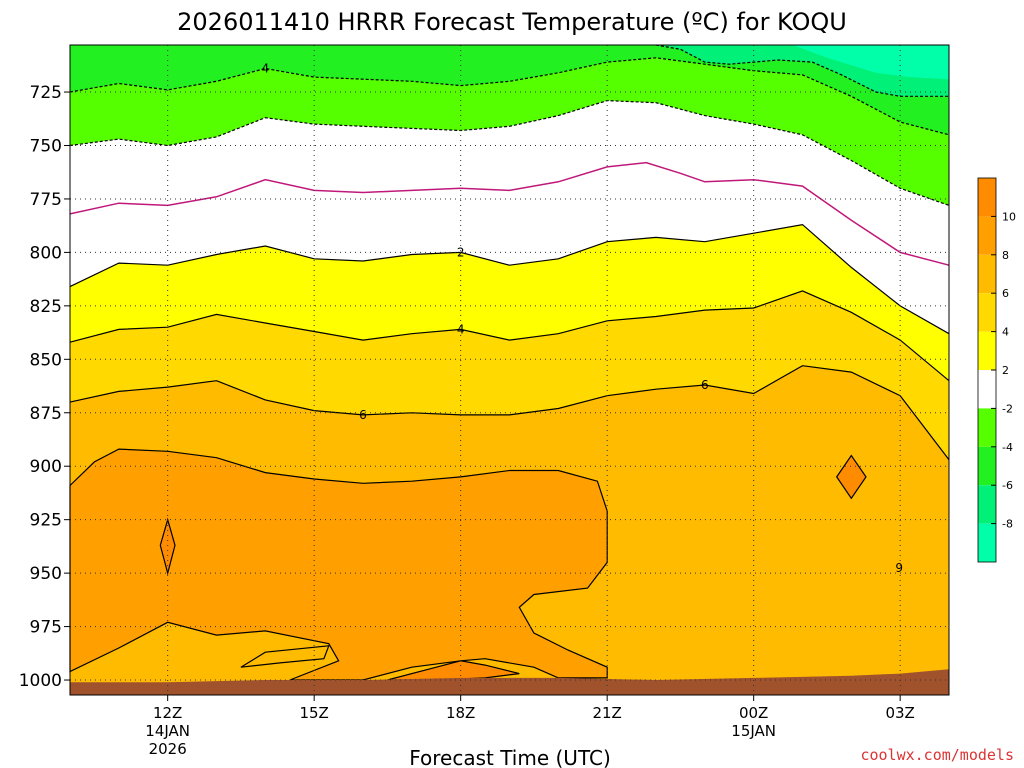 Image resolution: width=1024 pixels, height=768 pixels. Describe the element at coordinates (46, 521) in the screenshot. I see `y-tick-label: 925` at that location.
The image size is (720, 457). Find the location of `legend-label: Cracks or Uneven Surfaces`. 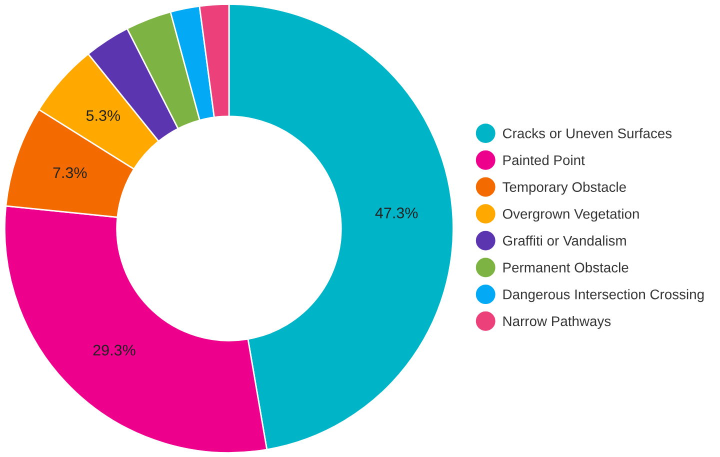

legend-label: Cracks or Uneven Surfaces is located at coordinates (587, 133).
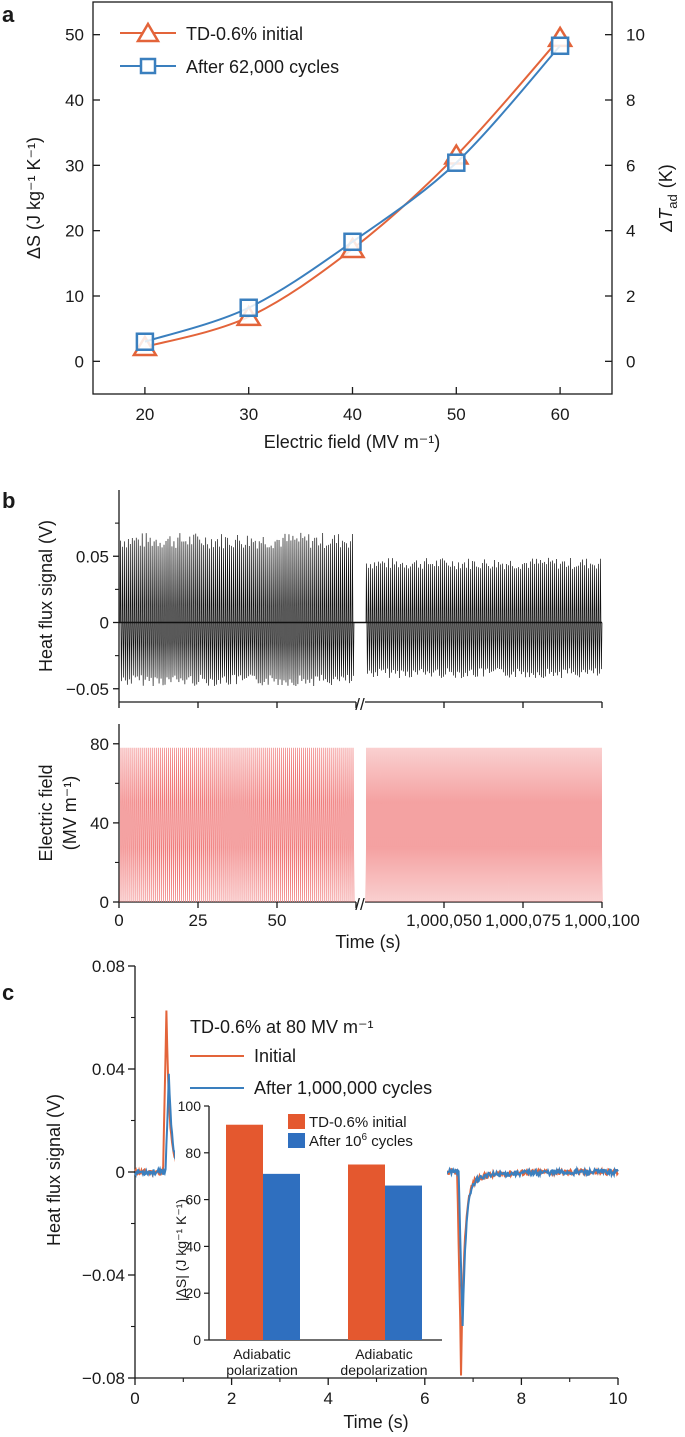 This screenshot has height=1437, width=685. I want to click on heat-flux-trace-group, so click(361, 609).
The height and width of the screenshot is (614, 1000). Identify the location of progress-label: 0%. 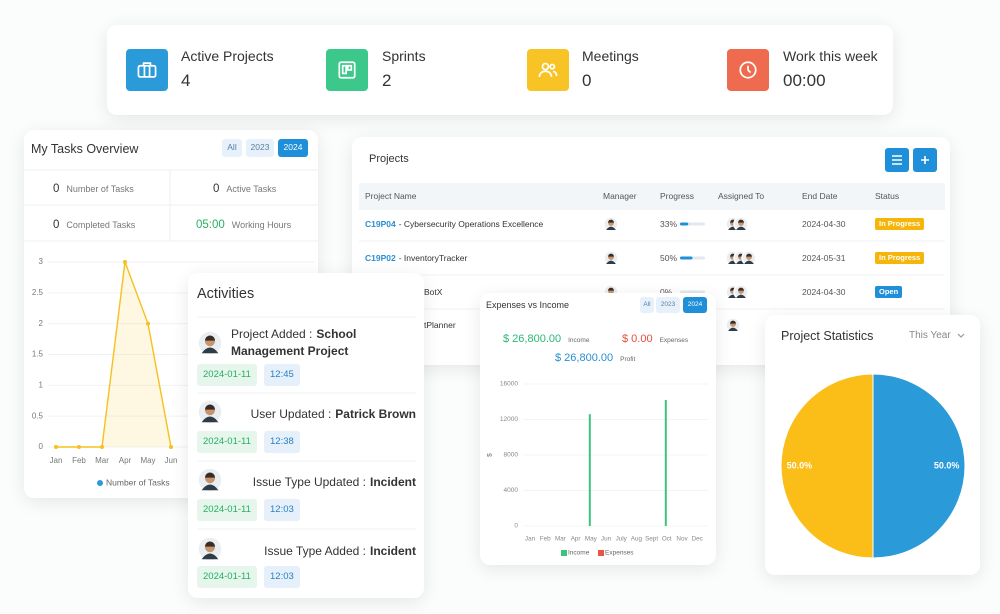
(666, 292).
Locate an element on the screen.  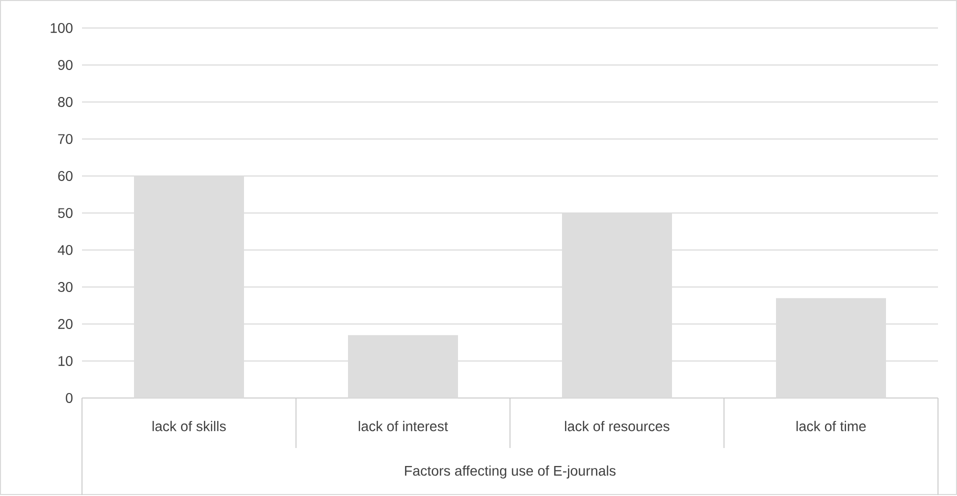
y-tick-label: 20 is located at coordinates (66, 324).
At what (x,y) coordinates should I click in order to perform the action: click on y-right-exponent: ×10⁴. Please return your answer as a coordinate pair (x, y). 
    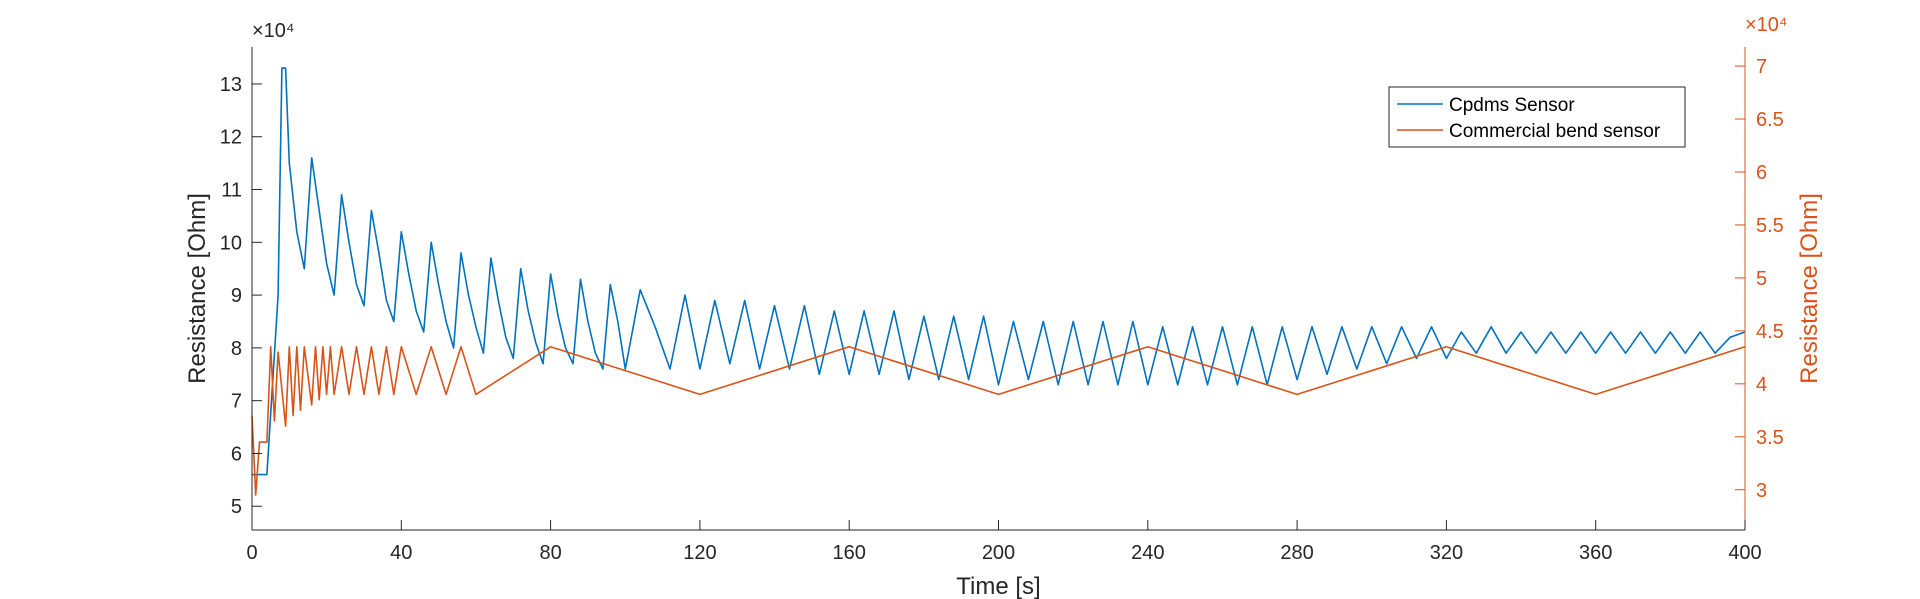
    Looking at the image, I should click on (1766, 25).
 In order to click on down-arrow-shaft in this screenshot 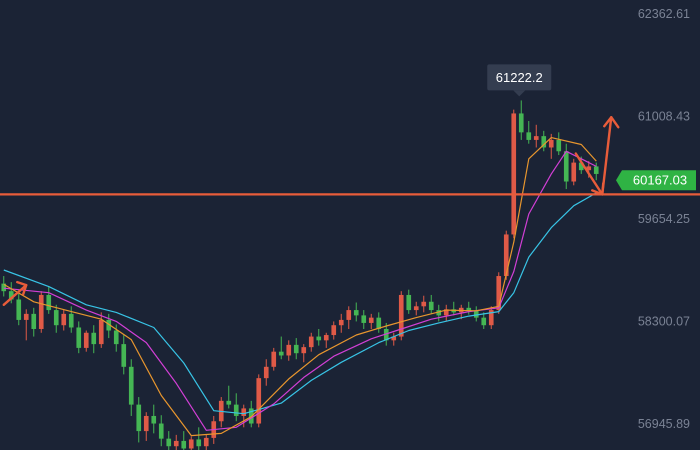, I will do `click(589, 174)`.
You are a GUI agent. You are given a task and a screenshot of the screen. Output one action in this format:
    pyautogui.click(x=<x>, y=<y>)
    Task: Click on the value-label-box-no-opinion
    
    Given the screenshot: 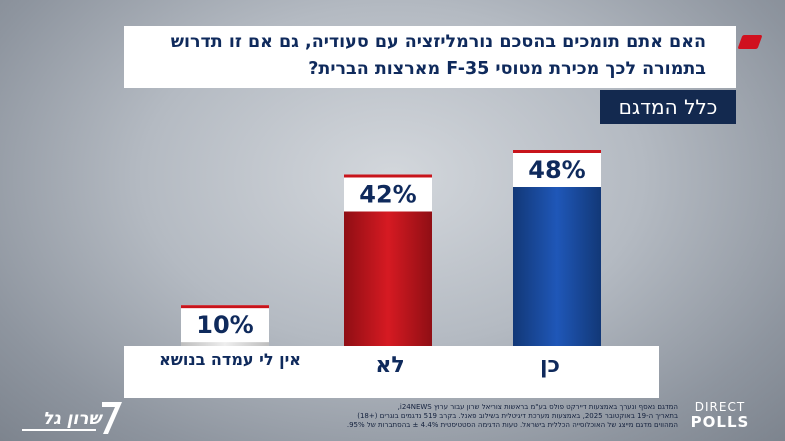 What is the action you would take?
    pyautogui.click(x=225, y=324)
    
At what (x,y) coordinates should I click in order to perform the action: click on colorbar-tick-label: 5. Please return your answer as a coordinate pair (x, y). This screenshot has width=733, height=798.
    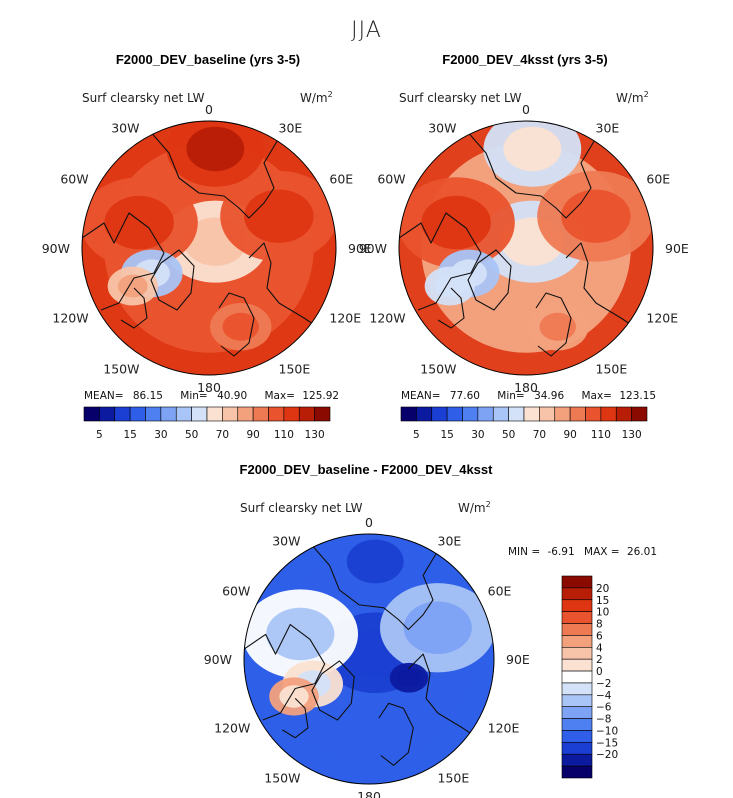
    Looking at the image, I should click on (100, 435).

#####

### Task requirements
Copy the listing word for word, from its opening line through the line containing "y-tick-label: 20 is", and leave out the pictures.

### Task answer
 Image resolution: width=1024 pixels, height=768 pixels. Describe the element at coordinates (46, 521) in the screenshot. I see `y-tick-label: 925` at that location.
The image size is (720, 457). Find the location of `legend-label: Cracks or Uneven Surfaces`. 

legend-label: Cracks or Uneven Surfaces is located at coordinates (587, 133).
 This screenshot has height=1437, width=685. I want to click on heat-flux-trace-group, so click(361, 609).
The height and width of the screenshot is (614, 1000). Identify the location of progress-label: 0%. 
(666, 292).
Locate an element on the screen.  
y-tick-label: 20 is located at coordinates (66, 324).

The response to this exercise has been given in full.